Task details
Transcribe every record beneath, precisely as written.

Items from a dataset:
<<<<

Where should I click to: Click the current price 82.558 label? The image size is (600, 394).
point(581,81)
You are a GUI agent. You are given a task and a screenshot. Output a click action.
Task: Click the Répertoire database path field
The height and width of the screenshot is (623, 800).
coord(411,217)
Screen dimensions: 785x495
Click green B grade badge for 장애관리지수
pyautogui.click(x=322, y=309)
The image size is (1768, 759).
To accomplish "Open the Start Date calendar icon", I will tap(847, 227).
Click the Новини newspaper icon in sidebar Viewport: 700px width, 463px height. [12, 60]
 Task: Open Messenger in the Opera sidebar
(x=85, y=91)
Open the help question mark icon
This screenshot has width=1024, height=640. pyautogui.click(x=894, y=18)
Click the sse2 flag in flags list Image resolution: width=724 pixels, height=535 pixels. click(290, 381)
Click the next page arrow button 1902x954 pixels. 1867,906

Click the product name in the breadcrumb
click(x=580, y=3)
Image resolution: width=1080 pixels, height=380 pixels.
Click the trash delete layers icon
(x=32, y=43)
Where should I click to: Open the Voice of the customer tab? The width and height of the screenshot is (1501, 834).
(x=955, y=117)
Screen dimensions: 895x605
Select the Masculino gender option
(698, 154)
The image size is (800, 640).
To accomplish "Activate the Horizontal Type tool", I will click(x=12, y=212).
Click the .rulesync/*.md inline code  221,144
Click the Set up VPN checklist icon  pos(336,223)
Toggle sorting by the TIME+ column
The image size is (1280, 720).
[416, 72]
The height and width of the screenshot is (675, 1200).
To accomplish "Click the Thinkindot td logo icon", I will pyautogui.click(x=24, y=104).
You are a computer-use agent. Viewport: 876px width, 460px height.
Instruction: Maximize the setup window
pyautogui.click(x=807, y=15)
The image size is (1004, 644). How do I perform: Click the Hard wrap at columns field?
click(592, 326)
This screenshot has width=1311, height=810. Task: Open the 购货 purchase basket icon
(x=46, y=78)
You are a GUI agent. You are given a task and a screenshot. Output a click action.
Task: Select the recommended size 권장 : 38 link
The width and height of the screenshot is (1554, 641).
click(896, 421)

>>>>

Exercise response
Where should I click to: Click the current price 82.558 label? The image size is (600, 394).
point(581,81)
You are a GUI agent. You are given a task and a screenshot. Output a click action.
Task: Click the Répertoire database path field
The height and width of the screenshot is (623, 800).
coord(411,217)
Screen dimensions: 785x495
Click green B grade badge for 장애관리지수
pyautogui.click(x=322, y=309)
The image size is (1768, 759).
To accomplish "Open the Start Date calendar icon", I will tap(847, 227).
Click the Новини newspaper icon in sidebar Viewport: 700px width, 463px height. [12, 60]
 Task: Open Messenger in the Opera sidebar
(x=85, y=91)
Open the help question mark icon
This screenshot has width=1024, height=640. pyautogui.click(x=894, y=18)
Click the sse2 flag in flags list Image resolution: width=724 pixels, height=535 pixels. click(290, 381)
Click the next page arrow button 1902x954 pixels. 1867,906

Click the product name in the breadcrumb
click(x=580, y=3)
Image resolution: width=1080 pixels, height=380 pixels.
Click the trash delete layers icon
(x=32, y=43)
Where should I click to: Open the Voice of the customer tab? The width and height of the screenshot is (1501, 834).
(x=955, y=117)
Screen dimensions: 895x605
Select the Masculino gender option
(698, 154)
The image size is (800, 640).
To accomplish "Activate the Horizontal Type tool", I will click(x=12, y=212).
Click the .rulesync/*.md inline code  221,144
Click the Set up VPN checklist icon  pos(336,223)
Toggle sorting by the TIME+ column
The image size is (1280, 720).
[416, 72]
The height and width of the screenshot is (675, 1200).
To accomplish "Click the Thinkindot td logo icon", I will pyautogui.click(x=24, y=104).
You are a computer-use agent. Viewport: 876px width, 460px height.
Instruction: Maximize the setup window
pyautogui.click(x=807, y=15)
The image size is (1004, 644). How do I perform: Click the Hard wrap at columns field?
click(592, 326)
This screenshot has width=1311, height=810. Task: Open the 购货 purchase basket icon
(x=46, y=78)
You are a GUI agent. You are given a task and a screenshot. Output a click action.
Task: Select the recommended size 권장 : 38 link
The width and height of the screenshot is (1554, 641).
click(896, 421)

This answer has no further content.